** RECORDED INFORMATION **
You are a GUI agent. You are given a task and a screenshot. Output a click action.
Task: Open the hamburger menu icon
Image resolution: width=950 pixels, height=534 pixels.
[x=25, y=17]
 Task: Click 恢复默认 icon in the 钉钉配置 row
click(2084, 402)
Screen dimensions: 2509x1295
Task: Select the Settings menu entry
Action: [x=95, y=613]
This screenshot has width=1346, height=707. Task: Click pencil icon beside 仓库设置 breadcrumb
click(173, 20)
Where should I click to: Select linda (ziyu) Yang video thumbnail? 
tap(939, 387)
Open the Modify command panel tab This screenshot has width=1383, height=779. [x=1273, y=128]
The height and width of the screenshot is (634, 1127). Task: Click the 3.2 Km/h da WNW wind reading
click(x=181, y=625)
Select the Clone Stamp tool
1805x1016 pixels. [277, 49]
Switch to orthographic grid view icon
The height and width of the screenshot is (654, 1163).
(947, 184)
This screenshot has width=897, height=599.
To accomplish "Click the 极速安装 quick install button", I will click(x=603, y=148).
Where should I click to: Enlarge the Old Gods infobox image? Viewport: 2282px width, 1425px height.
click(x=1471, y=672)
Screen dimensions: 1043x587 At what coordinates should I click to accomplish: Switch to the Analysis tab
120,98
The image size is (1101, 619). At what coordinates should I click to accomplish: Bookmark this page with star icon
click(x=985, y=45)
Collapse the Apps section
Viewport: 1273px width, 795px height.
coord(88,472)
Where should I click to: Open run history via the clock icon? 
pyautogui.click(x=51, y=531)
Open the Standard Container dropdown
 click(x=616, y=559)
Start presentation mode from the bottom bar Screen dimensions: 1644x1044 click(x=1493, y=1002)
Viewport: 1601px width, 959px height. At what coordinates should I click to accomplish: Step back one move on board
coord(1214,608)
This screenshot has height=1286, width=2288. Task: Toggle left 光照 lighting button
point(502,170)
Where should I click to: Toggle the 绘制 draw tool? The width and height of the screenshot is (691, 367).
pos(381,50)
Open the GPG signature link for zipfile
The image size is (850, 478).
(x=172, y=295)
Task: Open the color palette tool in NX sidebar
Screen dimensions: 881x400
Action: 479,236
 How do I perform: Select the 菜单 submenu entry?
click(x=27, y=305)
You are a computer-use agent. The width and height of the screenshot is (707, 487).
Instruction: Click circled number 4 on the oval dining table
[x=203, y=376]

** WORK TO COMPLETE **
In the material above, find the line containing "Where should I click to: Open" and the line containing "Task: Open the color", then write out exactly those two lines and every line between them, and nothing more.

** SOLUTION TO THIS PROBLEM **
Where should I click to: Open run history via the clock icon? 
pyautogui.click(x=51, y=531)
Open the Standard Container dropdown
 click(x=616, y=559)
Start presentation mode from the bottom bar Screen dimensions: 1644x1044 click(x=1493, y=1002)
Viewport: 1601px width, 959px height. At what coordinates should I click to accomplish: Step back one move on board
coord(1214,608)
This screenshot has height=1286, width=2288. Task: Toggle left 光照 lighting button
point(502,170)
Where should I click to: Toggle the 绘制 draw tool? The width and height of the screenshot is (691, 367).
pos(381,50)
Open the GPG signature link for zipfile
The image size is (850, 478).
(x=172, y=295)
Task: Open the color palette tool in NX sidebar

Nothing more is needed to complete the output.